Haybar Real Estate of Little Rock made an offer on Argenta and Baring Cross, and Urban Harvest Fellowship Church in North Little Rock and Dorien's Community Development Center and Preschool of North Little Rock both made offers for Baring Cross, Jenkins said.

Dorien's Community Development Center and Preschool is currently leasing the Baring Cross building from the district.

Ed Loney, a pastor affiliated with the center, appealed to the School Board to accept his organization's offer for $90,000.

"The building is being used to make an impact on the community," Loney said about the preschool at 901 Parker St., that serves some single-parent families and offers youth mentorship programs.

Jenkins told the board that each of the buyer organizations had agreed to the school district's terms for restricted use and right of first refusal should the buyer decide to sell the property to someone else within an agreed-upon time frame.

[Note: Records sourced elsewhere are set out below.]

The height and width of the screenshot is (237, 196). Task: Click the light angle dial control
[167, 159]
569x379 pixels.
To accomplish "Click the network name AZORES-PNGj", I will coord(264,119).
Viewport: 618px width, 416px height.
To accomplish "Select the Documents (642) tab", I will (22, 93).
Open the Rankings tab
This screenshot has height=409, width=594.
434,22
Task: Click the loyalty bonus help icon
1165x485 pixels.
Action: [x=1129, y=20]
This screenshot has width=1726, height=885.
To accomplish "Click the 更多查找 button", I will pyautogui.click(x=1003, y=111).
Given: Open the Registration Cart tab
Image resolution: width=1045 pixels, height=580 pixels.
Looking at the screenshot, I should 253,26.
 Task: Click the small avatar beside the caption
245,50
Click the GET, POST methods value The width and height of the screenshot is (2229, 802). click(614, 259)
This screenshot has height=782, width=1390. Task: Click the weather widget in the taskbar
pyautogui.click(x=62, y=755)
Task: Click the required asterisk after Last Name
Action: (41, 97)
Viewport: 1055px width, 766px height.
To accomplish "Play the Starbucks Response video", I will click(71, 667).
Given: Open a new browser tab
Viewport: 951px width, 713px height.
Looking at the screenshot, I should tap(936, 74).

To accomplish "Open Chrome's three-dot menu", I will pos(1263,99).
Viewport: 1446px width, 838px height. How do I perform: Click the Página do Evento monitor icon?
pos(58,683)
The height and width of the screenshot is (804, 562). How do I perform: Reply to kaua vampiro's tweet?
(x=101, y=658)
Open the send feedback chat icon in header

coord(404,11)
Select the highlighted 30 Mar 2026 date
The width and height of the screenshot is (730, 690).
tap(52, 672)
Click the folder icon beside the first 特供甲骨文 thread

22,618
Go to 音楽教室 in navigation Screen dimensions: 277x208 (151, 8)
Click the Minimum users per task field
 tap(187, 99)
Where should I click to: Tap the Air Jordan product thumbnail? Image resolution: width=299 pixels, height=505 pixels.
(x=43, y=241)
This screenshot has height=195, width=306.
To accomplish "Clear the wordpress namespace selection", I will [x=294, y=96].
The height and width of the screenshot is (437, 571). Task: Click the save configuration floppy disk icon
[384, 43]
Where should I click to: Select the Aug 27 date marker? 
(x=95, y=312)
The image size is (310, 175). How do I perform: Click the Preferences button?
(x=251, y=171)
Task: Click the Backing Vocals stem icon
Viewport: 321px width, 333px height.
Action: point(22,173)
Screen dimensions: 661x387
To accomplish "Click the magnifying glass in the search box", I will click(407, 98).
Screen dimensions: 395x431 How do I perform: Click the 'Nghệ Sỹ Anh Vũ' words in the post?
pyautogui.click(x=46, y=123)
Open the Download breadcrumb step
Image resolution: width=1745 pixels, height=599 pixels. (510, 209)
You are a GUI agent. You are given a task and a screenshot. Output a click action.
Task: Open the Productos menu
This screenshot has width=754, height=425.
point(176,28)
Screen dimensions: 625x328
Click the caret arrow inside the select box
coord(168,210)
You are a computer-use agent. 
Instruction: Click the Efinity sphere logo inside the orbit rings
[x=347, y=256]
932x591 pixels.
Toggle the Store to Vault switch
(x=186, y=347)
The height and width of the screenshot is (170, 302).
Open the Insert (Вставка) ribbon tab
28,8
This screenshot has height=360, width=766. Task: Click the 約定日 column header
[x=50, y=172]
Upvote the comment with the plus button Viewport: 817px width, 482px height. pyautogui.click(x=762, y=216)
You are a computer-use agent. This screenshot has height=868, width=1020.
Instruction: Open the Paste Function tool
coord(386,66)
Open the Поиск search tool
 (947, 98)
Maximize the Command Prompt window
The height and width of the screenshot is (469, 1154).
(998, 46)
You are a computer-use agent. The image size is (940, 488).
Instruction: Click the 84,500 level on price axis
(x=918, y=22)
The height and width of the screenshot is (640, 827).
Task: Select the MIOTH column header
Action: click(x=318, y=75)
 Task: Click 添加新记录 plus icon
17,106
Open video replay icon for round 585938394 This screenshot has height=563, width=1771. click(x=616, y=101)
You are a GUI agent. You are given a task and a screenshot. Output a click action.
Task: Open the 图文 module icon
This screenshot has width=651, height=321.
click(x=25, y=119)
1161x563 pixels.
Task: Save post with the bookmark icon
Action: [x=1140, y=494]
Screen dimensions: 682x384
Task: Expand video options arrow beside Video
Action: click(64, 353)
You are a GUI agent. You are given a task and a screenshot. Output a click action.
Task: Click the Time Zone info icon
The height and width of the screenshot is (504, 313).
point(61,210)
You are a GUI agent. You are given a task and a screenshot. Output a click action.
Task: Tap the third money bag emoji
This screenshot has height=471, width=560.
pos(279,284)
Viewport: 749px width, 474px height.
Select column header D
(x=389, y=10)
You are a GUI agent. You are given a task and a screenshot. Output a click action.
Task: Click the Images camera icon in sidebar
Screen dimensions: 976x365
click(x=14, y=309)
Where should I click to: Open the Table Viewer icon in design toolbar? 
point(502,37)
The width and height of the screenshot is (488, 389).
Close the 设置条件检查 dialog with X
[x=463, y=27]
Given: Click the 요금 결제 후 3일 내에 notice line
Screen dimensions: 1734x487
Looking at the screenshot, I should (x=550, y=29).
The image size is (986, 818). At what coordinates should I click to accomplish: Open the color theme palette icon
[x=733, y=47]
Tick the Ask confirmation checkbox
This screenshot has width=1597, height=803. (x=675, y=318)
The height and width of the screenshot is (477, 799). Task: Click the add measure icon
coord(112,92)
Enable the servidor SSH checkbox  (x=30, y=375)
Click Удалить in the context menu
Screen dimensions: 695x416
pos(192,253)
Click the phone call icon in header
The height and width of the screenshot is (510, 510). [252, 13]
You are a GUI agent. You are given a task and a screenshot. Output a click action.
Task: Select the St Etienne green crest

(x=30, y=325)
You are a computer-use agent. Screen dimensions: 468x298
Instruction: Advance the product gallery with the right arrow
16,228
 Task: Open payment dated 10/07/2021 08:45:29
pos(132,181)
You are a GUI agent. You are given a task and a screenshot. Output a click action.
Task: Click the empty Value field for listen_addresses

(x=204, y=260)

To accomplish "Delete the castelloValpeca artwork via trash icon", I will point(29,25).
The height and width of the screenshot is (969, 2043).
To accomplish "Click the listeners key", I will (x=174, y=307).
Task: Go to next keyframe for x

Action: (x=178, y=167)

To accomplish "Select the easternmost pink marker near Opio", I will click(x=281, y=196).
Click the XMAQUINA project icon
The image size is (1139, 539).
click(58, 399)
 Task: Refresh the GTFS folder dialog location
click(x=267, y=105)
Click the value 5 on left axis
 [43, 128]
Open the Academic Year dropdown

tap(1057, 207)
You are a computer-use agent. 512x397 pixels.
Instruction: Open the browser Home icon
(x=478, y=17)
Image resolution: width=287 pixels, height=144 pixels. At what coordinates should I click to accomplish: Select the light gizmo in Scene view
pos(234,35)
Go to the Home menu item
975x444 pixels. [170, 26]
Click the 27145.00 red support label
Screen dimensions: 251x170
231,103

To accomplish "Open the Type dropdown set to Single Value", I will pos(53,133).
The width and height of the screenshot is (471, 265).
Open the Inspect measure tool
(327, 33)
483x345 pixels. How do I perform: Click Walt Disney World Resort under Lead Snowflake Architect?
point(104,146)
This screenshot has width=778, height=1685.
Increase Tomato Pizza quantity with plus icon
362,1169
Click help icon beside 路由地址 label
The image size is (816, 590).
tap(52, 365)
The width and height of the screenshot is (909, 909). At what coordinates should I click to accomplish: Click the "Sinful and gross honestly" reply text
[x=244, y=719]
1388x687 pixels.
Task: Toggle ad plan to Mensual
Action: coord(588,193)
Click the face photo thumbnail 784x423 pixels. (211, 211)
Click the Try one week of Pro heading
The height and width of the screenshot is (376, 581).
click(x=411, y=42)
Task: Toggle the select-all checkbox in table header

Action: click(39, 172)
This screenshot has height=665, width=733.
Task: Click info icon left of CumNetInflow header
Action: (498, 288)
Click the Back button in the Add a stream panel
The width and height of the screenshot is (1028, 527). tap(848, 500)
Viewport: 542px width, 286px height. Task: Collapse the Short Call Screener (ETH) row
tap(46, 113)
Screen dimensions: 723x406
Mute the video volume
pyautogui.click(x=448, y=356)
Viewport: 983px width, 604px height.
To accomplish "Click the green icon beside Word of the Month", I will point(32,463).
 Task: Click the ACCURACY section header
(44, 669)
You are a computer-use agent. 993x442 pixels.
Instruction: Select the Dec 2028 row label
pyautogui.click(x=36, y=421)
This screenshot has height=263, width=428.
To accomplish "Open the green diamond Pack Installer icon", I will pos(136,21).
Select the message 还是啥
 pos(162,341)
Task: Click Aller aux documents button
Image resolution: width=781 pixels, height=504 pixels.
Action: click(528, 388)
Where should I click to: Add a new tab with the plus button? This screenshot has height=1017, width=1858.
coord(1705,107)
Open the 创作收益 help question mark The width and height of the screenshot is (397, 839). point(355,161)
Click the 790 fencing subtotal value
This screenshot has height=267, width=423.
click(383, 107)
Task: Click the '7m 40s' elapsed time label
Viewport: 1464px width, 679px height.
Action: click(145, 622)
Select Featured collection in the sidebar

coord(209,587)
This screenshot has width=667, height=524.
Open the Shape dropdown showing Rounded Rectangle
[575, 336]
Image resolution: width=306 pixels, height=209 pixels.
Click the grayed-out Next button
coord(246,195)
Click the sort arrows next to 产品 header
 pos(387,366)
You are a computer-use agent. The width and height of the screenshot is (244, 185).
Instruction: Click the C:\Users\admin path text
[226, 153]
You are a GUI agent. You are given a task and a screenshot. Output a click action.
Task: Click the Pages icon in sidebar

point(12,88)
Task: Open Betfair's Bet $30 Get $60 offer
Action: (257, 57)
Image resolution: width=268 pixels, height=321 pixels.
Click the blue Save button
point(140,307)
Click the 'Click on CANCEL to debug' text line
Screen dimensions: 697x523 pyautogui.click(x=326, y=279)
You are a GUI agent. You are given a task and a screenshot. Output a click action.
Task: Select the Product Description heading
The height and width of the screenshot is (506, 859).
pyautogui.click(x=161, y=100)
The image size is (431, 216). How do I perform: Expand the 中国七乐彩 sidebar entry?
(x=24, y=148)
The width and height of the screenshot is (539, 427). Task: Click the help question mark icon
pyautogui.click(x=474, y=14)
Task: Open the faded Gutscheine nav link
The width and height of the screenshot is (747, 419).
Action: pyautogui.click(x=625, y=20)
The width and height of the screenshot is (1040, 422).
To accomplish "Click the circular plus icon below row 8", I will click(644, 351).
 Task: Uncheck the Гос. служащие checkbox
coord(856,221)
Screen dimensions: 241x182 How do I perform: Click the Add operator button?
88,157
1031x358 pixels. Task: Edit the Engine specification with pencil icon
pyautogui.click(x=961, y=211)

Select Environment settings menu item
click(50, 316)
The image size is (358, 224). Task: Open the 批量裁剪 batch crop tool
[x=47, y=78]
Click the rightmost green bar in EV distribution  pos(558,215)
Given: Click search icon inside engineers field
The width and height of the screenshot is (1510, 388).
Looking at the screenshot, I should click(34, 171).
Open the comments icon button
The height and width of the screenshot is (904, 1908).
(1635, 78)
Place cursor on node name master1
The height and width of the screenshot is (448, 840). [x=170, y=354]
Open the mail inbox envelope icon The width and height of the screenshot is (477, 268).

Superintendent Kelly Rodgers said after the meeting that as a condition of the sale contract, the buyer of the school property has to agree that the property cannot be used, leased or developed for a user who is in competition with the North Little Rock School District. Organizations specifically restricted from using the district's former properties include but are not limited to elementary and secondary schools, Rodgers said.

If the buyer intends to sell within three years of the purchase, the North Little Rock district will have the right of first refusal. The district will have 10 days to decide whether to repurchase the property, Rodgers said.

Asked about the need for the restrictive clauses, Rodgers only would say "competition."

Earlier, the district sold the vacated Belwood Elementary at 3902 Virginia Ave. without any restrictive clauses in writing. That buyer later leased the property to Capitol City Lighthouse Charter School, an independently operated public school that will open in North Little Rock in August.

The acquisition of former traditional schools by charter school organizations is an issue elsewhere in the state and has been addressed in state law.

Arkansas Code Annotated 6-23-501 says that an open enrollment charter school shall have a right of first refusal to purchase or lease for fair market value a closed public school facility or unused portions of a public school facilities in a public school district from which it draws students if the public district decides to sell or lease a school.

The statute also says that a public school district is exempt from the statute if the school district through an open bid process receives and accepts an offer to lease or purchase the property from a purchaser other than an open-enrollment charter school for an amount that exceeds the fair market value.

And there is Senate Bill 847 that is pending in the Arkansas House of Representatives' Education Committee. That bill, if it becomes law, would authorize the director of the Public School Academic Facilities and Transportation Division to determine that an underutilized or unused academic facility may be better used by an open enrollment public charter school. The division could require a school district to issue a long-term lease for the use of its school to a charter school, according to the bill.

The North Little Rock School Board on Tuesday also approved the demolition of Poplar Street High School, the Poplar Street Annex, Amboy Elementary, and North Heights Elementary at a cost of $100,000 each by Baldwin & Shell Construction Co. Nabholz Construction Corp. was approved to demolish Redwood Prekindergarten Center, Glenview Elementary, Park Hill Elementary and Pine St. Elementary for about $355,000.

School Board President Scott Miller said those demolitions won't take place if the district is able to sell the properties.